┌────────
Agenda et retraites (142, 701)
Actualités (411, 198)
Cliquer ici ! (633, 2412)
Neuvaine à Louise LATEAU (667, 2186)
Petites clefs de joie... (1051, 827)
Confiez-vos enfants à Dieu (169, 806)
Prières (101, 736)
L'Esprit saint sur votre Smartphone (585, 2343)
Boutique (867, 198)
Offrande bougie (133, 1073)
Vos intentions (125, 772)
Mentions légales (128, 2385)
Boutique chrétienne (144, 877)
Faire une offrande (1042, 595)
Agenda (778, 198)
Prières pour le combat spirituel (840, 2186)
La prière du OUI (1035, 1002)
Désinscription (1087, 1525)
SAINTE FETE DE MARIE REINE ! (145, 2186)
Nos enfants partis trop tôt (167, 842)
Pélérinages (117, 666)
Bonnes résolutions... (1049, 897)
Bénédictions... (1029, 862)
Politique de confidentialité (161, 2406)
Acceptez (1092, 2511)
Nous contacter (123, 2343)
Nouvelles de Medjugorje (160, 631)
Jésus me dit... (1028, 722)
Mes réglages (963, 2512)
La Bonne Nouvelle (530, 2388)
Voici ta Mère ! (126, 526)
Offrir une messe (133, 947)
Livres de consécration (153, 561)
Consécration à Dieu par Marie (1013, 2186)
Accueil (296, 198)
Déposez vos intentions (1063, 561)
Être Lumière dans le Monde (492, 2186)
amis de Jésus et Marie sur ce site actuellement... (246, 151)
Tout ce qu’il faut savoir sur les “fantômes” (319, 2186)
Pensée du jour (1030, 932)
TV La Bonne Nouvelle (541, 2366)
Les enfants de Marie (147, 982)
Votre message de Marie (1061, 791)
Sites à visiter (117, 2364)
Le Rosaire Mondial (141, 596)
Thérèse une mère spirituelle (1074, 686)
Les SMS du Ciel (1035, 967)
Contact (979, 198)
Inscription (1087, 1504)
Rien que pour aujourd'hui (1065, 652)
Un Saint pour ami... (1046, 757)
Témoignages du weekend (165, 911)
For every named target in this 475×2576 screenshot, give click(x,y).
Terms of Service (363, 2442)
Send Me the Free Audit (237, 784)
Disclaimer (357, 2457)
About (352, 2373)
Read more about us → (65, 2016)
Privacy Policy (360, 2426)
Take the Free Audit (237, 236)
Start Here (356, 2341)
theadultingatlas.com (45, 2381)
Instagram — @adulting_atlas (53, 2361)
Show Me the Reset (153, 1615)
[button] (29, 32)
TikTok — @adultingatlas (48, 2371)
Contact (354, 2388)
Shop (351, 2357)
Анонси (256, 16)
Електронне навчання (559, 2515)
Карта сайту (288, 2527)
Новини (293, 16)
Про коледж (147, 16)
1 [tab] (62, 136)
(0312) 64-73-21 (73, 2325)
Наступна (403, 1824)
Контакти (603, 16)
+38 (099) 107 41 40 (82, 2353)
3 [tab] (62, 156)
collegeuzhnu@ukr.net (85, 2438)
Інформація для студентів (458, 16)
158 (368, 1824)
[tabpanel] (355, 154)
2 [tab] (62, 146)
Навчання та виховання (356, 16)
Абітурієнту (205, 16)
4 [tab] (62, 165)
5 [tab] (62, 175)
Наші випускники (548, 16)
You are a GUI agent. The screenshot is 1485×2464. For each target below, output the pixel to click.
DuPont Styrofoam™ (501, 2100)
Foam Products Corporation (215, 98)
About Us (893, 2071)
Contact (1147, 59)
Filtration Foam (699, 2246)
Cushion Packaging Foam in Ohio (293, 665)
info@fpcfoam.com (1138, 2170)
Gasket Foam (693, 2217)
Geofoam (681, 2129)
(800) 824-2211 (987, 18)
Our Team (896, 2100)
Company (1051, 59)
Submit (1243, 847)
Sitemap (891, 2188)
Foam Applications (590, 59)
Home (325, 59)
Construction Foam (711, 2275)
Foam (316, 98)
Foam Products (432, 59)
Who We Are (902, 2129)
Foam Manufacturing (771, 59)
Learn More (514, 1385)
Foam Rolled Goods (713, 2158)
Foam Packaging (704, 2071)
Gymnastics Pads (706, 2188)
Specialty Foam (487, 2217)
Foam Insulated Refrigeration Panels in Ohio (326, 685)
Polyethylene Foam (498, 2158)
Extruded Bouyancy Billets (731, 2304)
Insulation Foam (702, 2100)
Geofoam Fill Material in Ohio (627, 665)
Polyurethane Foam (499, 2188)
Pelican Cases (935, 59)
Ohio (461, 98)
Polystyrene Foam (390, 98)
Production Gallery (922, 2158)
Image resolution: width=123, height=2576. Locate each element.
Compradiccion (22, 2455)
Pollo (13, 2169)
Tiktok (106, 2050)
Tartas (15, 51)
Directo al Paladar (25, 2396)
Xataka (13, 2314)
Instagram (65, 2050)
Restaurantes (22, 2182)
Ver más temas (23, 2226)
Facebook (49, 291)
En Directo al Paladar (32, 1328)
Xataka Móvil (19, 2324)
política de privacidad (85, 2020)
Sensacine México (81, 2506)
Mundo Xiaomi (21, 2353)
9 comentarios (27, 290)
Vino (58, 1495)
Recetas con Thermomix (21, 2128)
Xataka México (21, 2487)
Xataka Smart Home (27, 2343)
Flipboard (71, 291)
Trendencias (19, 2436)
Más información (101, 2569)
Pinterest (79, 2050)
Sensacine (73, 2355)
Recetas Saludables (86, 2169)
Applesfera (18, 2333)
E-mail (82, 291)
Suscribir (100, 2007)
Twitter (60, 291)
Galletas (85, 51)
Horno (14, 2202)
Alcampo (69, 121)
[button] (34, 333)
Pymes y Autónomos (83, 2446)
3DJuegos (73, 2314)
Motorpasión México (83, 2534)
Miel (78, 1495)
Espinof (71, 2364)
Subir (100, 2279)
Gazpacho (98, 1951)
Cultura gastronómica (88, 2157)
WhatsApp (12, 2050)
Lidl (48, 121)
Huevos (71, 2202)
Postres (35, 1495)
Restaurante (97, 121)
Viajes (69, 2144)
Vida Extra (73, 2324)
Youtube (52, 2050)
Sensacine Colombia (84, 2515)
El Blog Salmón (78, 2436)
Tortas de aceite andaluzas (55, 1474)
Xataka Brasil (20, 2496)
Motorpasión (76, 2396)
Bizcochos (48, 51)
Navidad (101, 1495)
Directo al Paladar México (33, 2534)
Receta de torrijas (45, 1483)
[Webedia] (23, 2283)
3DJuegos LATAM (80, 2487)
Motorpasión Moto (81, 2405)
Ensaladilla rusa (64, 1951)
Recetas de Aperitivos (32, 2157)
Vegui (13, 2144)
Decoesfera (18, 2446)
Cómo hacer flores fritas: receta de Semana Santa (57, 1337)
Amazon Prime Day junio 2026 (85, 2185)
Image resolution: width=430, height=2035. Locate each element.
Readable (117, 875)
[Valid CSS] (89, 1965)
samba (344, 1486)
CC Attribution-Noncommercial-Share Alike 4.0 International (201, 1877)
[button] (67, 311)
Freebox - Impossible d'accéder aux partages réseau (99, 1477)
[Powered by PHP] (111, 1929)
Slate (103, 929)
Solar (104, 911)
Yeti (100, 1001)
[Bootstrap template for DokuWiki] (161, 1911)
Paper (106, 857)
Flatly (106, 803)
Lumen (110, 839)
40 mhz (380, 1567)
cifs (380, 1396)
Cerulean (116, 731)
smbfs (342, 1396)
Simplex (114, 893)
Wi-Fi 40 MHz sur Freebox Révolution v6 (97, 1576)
└────────
Each line of the listing that contains the word "Directo" must be copied.

## ANSWER SECTION:
Directo al Paladar (25, 2396)
En Directo al Paladar (32, 1328)
Directo al Paladar México (33, 2534)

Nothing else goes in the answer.